Sabtu, 30 Oktober 2010

KONTROVERSI, ANTARA MPU GNIJAYA & SRI GNIJAYA

Kontroversi Pendiri Pura Lempuyang, antara Mpu Gnijaya dengan Sri Gnijaya

           Kadang-kadang seseorang kesulitan untuk mengetahui tahun berapa prasasti tersebut ditulis dan di zaman pemerintahan siapa prasasti tersebut dikeluarkan, maka seseorang kemudian cuma menebak-nebak dengan memainkan perasaan dan akal sehat, memainkan huruf perhuruf dalam kata, memainkan kata perkata dalam kalimat, sehingga hasil perenungan seseorang memunculkan banyak dugaan, banyak nama samar, banyak nama tempat sama, banyak nama pura sama, semua mengaku paling jitu dan sah. Tapi, karena pendapat itu tidak didukung oleh data sejarah, orang cendrung meragukan dan mengabaikannya, karena tiada data sejarah itulah muncul kemudian nama-nama samar yang belum tentu orangnya sama, riwayat berdasarkan Babad, jejak yang sesungguhnya dikait-kaitkan satu dengan yang lain, dirunut berdasarkan potongan-potongan ingatan, disampaikan dari mulut ke mulut, bisa saja muncul pendapat lain, sehingga terjadi silang sengketa beberapa versi, beda judul isi sama, atau tergantung dari aspek batiniah si penulis.
           Disamping melalui konsepsi Tri Hita Karana atau konsep tata letak tempat dalam suatu wilayah atau desa, yang telah diwariskan oleh para leluhur terdahulu, yaitu tentang parahyangan, pawongan, palemahan. Dimana pangemong dan pangempon (penanggung dan pemelihara) pasti hidup di lingkungan terdekat dari pura tersebut.
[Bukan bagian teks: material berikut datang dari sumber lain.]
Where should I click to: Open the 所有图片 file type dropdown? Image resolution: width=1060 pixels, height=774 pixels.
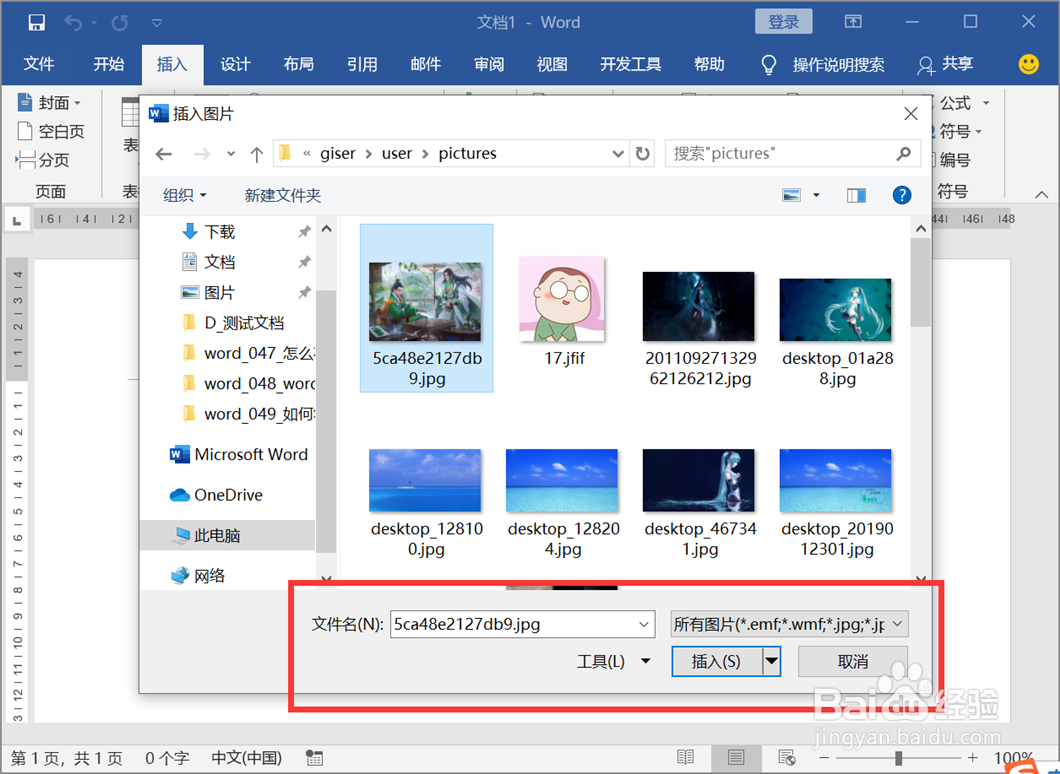coord(789,624)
Bagaimana mungkin menghaturkan yadnya sehari-hari dengan lancar dan khusuk, sedangkan pengamong bertempat tinggal jauh dari letak wilayah administratif desa. Analogi ini kita ambil contoh; sanggar kamulan (tempat suci rumah tangga) dimana pemuja dan pemelihara pasti hidup berdampingan atau menyatu di dalam rumah tangga, tidak mungkin sanggar kemulan itu dipuja oleh tetangga sebelah kecuali hidup dalam satu batih keluarga di satu pekarangan rumah, dan Pura Desa Kuta misalnya, tidak mungkin di-mong dan di-mpon oleh masyarakat Desa Jimbaran dan selanjutnya.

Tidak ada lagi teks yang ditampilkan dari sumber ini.